Message: Calling ebear - what's new in Ecuador?

Since you're the resident expert on Ecuadorian politics, I would like to ask you if anything has changed since the April Mining Mandate in Ecuador? Personally I have not seen a single actthat has moved mining forward in that country. Lots of hot air by politicians and some media type promotions, but no real advancements whatsoever. Am I right?

I wouldn't call myself an expert. I was able to follow the situation more closely by virtue of speaking Spanish, and I had a bit more context on the politics from my experience with Nicaragua and Chile in the 70's, but I had the same problem as the rest of us - being at a distance from events and unable to get the full picture that you would if you were there on the ground. That's why I deferred to otto on most points. He lives next door and has wider, more current experience than I do.

For example, to our dismay the 180 day moratorium continued. Why for heaven's sake! We don't know why would a government wants to stop its own people from working for no apparent reason? The Mining Law, touted a a top priority before and after the passing of the constituion, is seemingly forgotton. The windfall tax is first reported as dead and then not dead. The three concession rule is still not clarified, etc.....

Frankly, I've given up on the place, so I'm not really paying that much attention, outside of reading otto's blog. My goal is to completely divest, so any lift Ec. stocks get from positive news is for me a chance to sell. I'm already out of DMM, sold some K @18, and rolled into AEM. I wasn't fast enough to take all of it off, but I at least took my exposure down. I'll keep the warrants as a play on expanding FDN and eventually getting it into production, but I'm not holding my breath. As to the rest, there are better opportunities around now that the market's been beaten flat, so why bother with Ecuador?

In another word, nothing has changed since April. Maybe in retrospect, the "so called" buyout of ARU by Kinross is a blessing in disguise. Can you image the ARU SP if we have not been "assimulated" by Kinross? Not that Kinross is doing any great, but at least there is a little more cushion to the fall.

We'd have been killed, that's for damn sure.

Anyway, if you have some insight on the situation in Ecuador, please do share with us. The one thing I won't be surprised is that Raphael Correa is likely working very hard to change the constitution again to make himself "presendente for life". It seems once they got in no one likes to leave!

Maybe that's where the real priority of that government lies.

Their priority has always been to knock the pins out from under the old oligarchy to the degree that they never return. Unfortunately, this caused a lot of collateral damage at a time they could least afford it, and sent a very bad message to foreign investors.

I've stated elsewhere that I think Correa is a brilliant political strategist, but a mediocre economist. Unfortunately, it's the economy that matters most at this point, and things aren't looking that good.
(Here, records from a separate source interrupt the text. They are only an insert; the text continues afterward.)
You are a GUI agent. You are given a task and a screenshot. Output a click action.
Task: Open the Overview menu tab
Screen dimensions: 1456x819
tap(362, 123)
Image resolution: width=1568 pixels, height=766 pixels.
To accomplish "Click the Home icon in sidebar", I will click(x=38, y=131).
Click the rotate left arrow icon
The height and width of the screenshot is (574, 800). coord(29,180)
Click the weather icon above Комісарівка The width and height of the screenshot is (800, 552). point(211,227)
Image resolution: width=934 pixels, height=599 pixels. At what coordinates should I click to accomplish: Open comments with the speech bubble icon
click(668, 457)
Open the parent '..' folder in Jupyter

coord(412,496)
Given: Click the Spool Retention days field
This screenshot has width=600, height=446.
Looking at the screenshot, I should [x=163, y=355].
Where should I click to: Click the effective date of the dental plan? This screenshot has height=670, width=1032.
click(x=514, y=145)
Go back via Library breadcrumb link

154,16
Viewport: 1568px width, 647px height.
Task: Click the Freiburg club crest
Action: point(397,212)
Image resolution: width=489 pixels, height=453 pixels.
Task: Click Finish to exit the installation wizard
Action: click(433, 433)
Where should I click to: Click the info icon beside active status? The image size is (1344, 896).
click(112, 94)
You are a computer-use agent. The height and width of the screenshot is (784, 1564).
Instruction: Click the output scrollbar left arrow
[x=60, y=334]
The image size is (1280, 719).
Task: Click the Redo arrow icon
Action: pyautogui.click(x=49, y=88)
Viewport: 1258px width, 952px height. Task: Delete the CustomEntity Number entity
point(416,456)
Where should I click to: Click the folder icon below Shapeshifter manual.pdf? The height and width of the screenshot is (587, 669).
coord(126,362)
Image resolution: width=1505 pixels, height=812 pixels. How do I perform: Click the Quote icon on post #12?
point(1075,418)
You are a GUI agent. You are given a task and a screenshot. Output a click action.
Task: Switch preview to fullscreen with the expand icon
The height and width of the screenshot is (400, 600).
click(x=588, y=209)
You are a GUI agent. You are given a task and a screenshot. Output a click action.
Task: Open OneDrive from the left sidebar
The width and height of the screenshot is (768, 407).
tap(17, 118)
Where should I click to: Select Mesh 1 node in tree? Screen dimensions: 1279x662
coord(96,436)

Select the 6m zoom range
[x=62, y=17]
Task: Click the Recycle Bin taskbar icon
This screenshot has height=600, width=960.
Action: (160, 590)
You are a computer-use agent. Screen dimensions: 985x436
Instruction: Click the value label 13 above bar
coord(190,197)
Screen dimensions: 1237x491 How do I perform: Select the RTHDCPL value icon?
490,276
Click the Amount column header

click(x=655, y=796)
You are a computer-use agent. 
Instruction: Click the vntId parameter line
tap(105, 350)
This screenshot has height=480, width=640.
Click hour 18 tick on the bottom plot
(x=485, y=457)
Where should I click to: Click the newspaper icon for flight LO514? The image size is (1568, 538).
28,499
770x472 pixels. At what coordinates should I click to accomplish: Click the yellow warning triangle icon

Oil production & revenue down, mining going nowhere. Food exports? Do people eat bananas in a recession? How about frozen shrimp?

I'll make one prediction. With international credit tight as a drum, and many capital projects only half finished, I see Venezuela taking an increasing role in Ecuador's future. This isn't necessarily a bad thing from an Ecuadorean perspective, but it will put foreign investors off. Not that there's much interest anymore. If it's true that I'm one of the better informed, what does that say for the rest of the market that gets their news from Bloomberg or Reuters?

Again, I see way more opportunities in other sectors and jurisdictions than Ecuador has to offer. I wish them luck, and I really hope it works out for the best, but for me, it's over.